SOURCE:
** begin **

Remember failing algebra and having to sit through summer
school? That’s what I’m doing tonight by watching and recapping ‘Bachelors in Paradise’. I’ve failed in life and this is my punishment.
Former castoffs and game show losers are in Mexico to get
another chance at love. Unlike the other failed Bachelor spinoff ‘Bachelor Pad’,
there is no prize money on this show. They just throw these horny kids in Mexico to
procreate and cry. There’s lots of procreating and crying… and love.
This quote from the preview footage says it all, “I will
punch you in your face.” Apparently, someone gets arrested… or not. Who cares?
Anyway, get ready for a half-assed recap of a show I didn’t want to watch that
I know will be terrible.
Chris Harrison is his business casual best stands on a beach
to greet his floozies. Clare of ‘Clare’s Dad’ fame is first. She had her heart
broke by Juan Pablo but she’s over it. She says, “I’m getting back to being
Clare”. We’re all glad for that.

** end **

GIVEN RECORDS:
** begin **

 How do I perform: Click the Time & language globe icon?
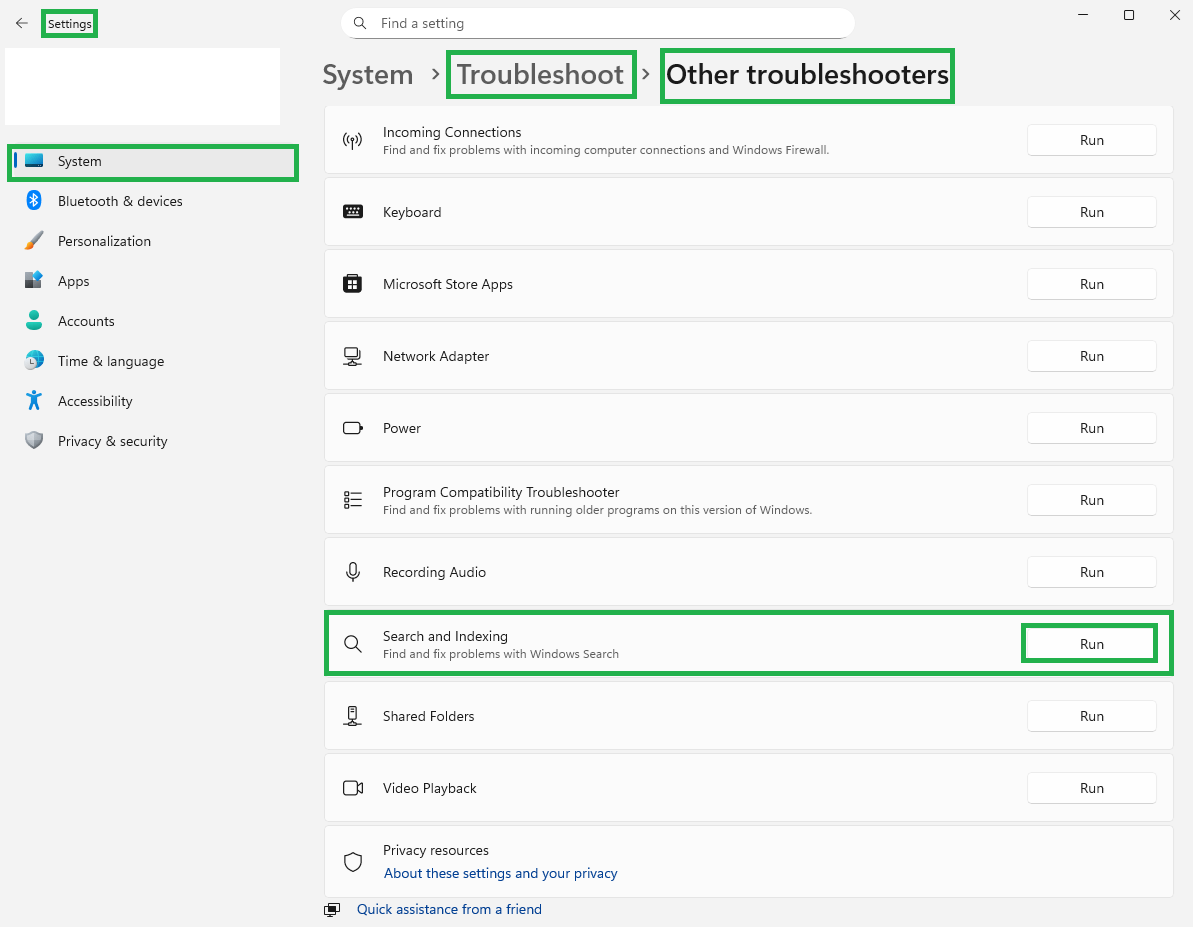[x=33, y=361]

** end **
** begin **

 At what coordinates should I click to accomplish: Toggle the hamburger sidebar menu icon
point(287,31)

** end **

Please carry on the "Bachelors in Paradise" recap from its last sentence. The items play no part in what is asked here.

Marcus is here, fresh off of being dumped by Andi. Sarah and
her 1 and ¾ arms are here. She tells America that she’s not going to
apologize for having 1 and ¾ arms. I, frankly, wasn’t looking for an apology.
Maquel brings his absolute lack of a game to ‘Bachelors in Paradise’. Clare says that Marquel’s outfit is “on point”.
That’s good, I think.
Some annoying girl named Daniella who moves her head like a
chicken when she talks is here. Grant is here. He played sports or something. Lacy is here. She gets a lot of attention for
her boobage and… eyes. No one knows what season she’s from. I can’t remember
and I usually don’t forget… eyes like that.
There’s dramatic music as some guy named Ben comes up. He’s
disliked because he was terrible to people on TV. I can’t keep the terrible
people apart in my head, so I don’t remember Ben.
Michelle K was a psycho. She’s here to be psychopathic. It
should be psychoey. Some guy named Robert walks up. He’s a guy. Dylan shows up
and Maquel hugs him. Dylan and Marquel are super friends.
A girl named Elise can’t walk down stairs because her heels
are too high and her boobs are too big. She’s also about as smart as me. Elise
says that she came here to find a man. That’s good because there are men here.
Elise fell in love with Dylan right away. Keep up!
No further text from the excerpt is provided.